== 本文 ==

竹内・葛城のみち A

  
               大津皇子墓


 金剛山地のうち、二上山と岩橋山のあいだを国道一六六号線が東西に走っている。ちょうど金剛山地を一六六号線で乗り越えるかたちになるが、乗り越えるときに通過するのが、
「竹内峠」
 である。奈良県と大阪府の境であり、交通の要所でもある。古くは大和朝廷を形成した勢力が河内からこの峠を越えて大和に流入し、一大勢力を築いたかもしれず、だとすれば同時に鉄も峠を越えた可能性が高い。記録に残っているところでは、江戸時代に松尾芭蕉や吉田松陰、天誅組を指揮した中山忠光などもこの峠を越えている。
 私たちはその峠を車で越えた。越えてすぐのところに二上山登山口がある。そこから二上山に登ろうというわけである。
 二上山は、雄岳(標高五一七メートル)と雌岳(同四七四メートル)の二つの山から成る。奈良盆地から見ると、右が雄岳、左が雌岳である。トロイデ型火山であり、約二千年前までは噴火活動をしていた。

 二上山といえば、必ず『万葉集』の話となる。
 七世紀末、飛鳥の都に君臨したのは天武天皇だった。彼は天皇の権力の制度化に尽力した人物で、天皇の地位を確立した人といってもよい。そんな強大な権力を誇った天武にも悩みの種があった。後継者問題である。天武には有力な後継者たる息子が二人いた。ひとりは、
鵜野皇女(のちの持統天皇)を母にもつ草壁皇子、もうひとりは、大田皇女を母にもつ大津皇子である。大田皇女と鵜野皇女は姉妹で、姉は大田皇女のほうだった。つまり、天武の皇后となるべきは大田皇女だったが、大田皇女は若くして亡くなっていたため、よって皇位継承の順位が微妙となっていたのである。

===
== データ部分 ==

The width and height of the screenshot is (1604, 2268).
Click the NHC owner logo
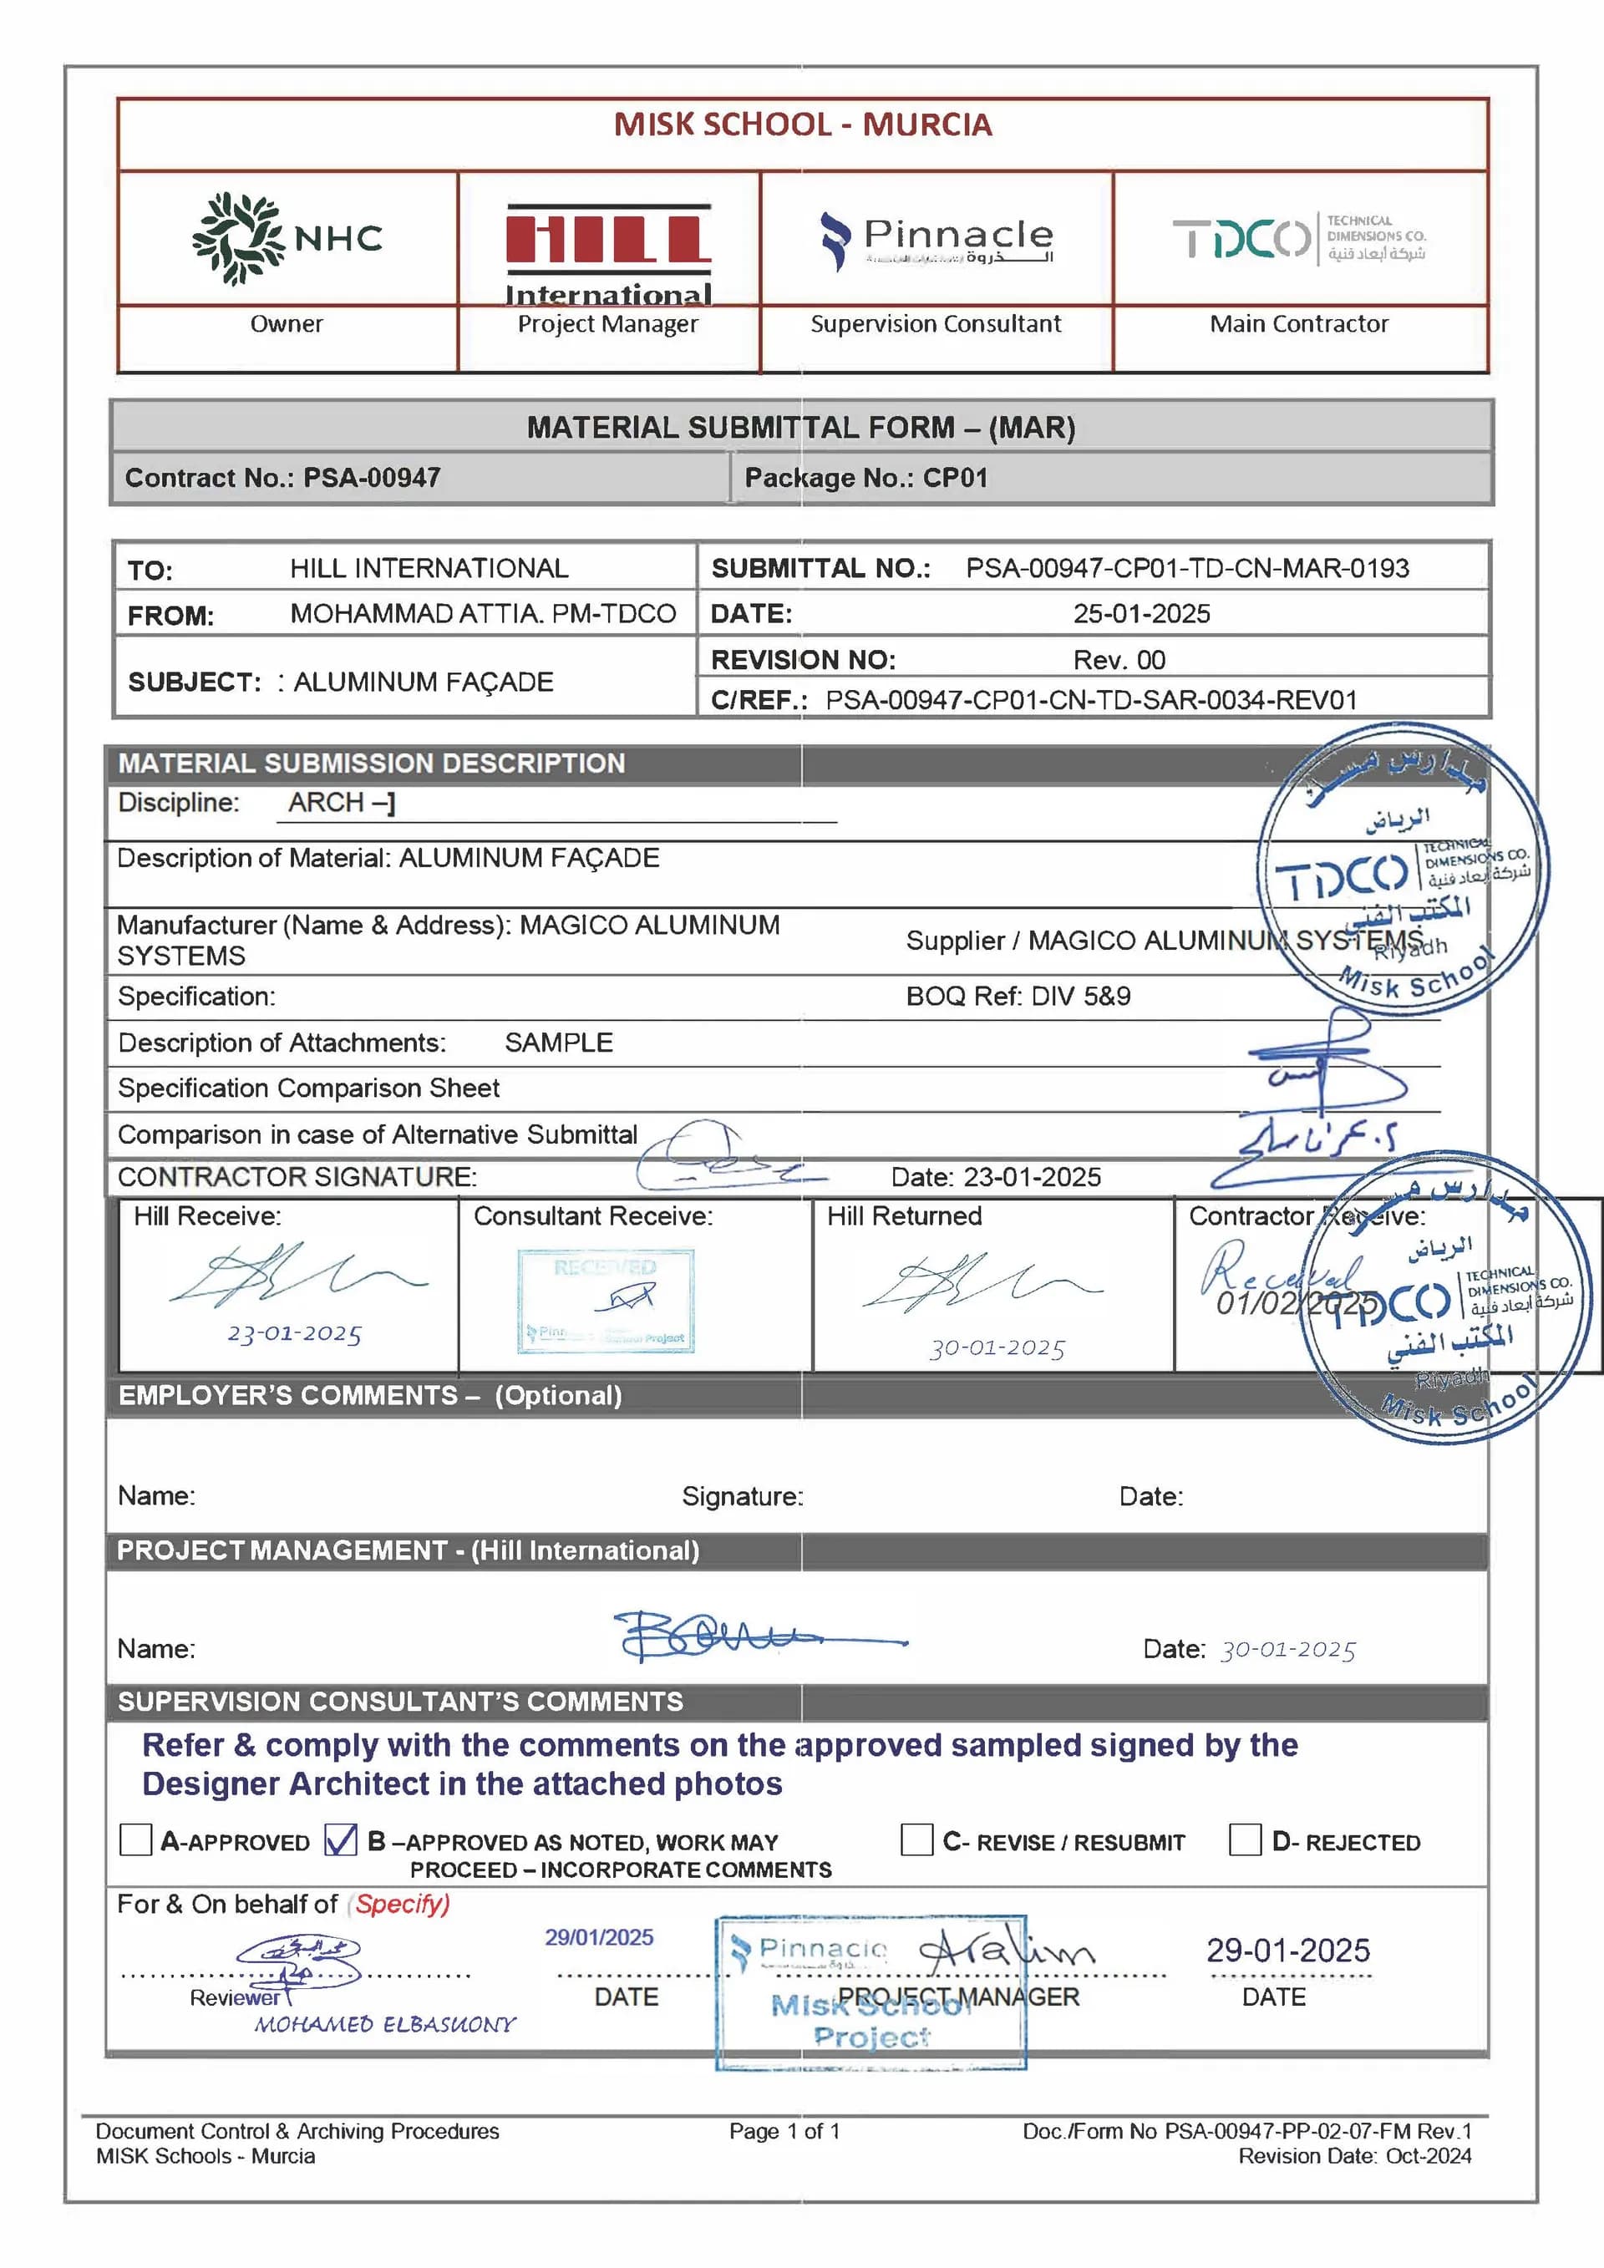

===

◆ **設問**
1. 竹内峠と二上山の本文を、「金剛山地のうち、二上山と岩橋」を含む語句から始め、「山に登ろうというわけである。」で終わるまで書き直せ。その際、「二上山登山口」を「二上山の登り口」に置き換えること。
2. 竹内峠と二上山の本文によると、二上山の雄岳の標高は何メートルか。
3. 竹内峠と二上山の本文を、最後の文のあとから書き継げ。

◆ **解答**
1.
金剛山地のうち、二上山と岩橋山のあいだを国道一六六号線が東西に走っている。ちょうど金剛山地を一六六号線で乗り越えるかたちになるが、乗り越えるときに通過するのが、
「竹内峠」
 である。奈良県と大阪府の境であり、交通の要所でもある。古くは大和朝廷を形成した勢力が河内からこの峠を越えて大和に流入し、一大勢力を築いたかもしれず、だとすれば同時に鉄も峠を越えた可能性が高い。記録に残っているところでは、江戸時代に松尾芭蕉や吉田松陰、天誅組を指揮した中山忠光などもこの峠を越えている。
 私たちはその峠を車で越えた。越えてすぐのところに二上山の登り口がある。そこから二上山に登ろうというわけである。

2. 五一七メートル

3.
 結局、天武は草壁皇子を正式に皇太子とした。が、それでも大津皇子の信望の厚さは、草壁皇子や鵜野皇后にとって脅威だったにちがいない。
 朱鳥元年(六八六)九月九日、天武天皇は死去する。このとき、国政の権限を委ねられたのは鵜野皇后と皇太子・草壁皇子で、一方の大津皇子は翌月、何と謀反の罪で刑死している。
 もう少し詳しく書けば、謀反は十月二日に発覚した。密告者は、天智天皇の皇子・川島皇子とされている。その翌日、大津ははやくも死を賜った。二十四歳だった。妃の山辺皇女は髪を乱し、裸足で走り出て殉死し、それを見るものはみなすすり泣いたと『日本書紀』にはある。皇子の屍は最終的には二上山へ葬られた。
『万葉集』に、この史実に関する歌が二首、収められている。まずは大津皇子の辞世の歌で、

  百伝ふ磐余の池に鳴く鴨を
  今日のみ見てや雲隠りなむ

 というもの。磐余池で鳴く鴨を見るのも今日が最後で私は死んでゆく、というのである。磐余池というのは現在の桜井市内にあったとされているが、はっきりした場所はわからない。現在は、桜井市内にある吉備池というため池の土手に、この歌の歌碑が建てられている。私は一度、この場所を訪ねたことがあったが、その日はちょうど朝からしとしとと冷たい雨が降る日で、池の土手から望めるという二上山の姿もまったく見ることができず、ひたすら寂しい気持ちになった。
 それにしても、天武が死去してから大津皇子の刑が執行されるまで一ヶ月経っていない。まさに電光石火といえる刑の執行だが、これは何やらを疑わざるをえず、研究者の多くは実際、これは鵜野皇后の策略であったと考えている。だとすれば、大津皇子はきわめて悲劇的な人物であり、ゆえに二上山は悲しみを帯びた山とならざるをえない。
 二上山の悲しみを決定的にする歌が、『万葉集』にあるもう一つの歌である。

  うつそみの人にある我れや明日よりは
  二上山を弟背と我れ見む

 大津皇子の姉・大伯皇女の歌で、弟は遠い世界に行ってしまったので、この世にいる私は明日から二上山を弟と思って眺めましょう、という意味である。何とも悲しい歌で、ひとたびこの歌を知った者は、二上山を見るたびに大伯皇女と同じように大津皇子を思い浮かべるにちがいない。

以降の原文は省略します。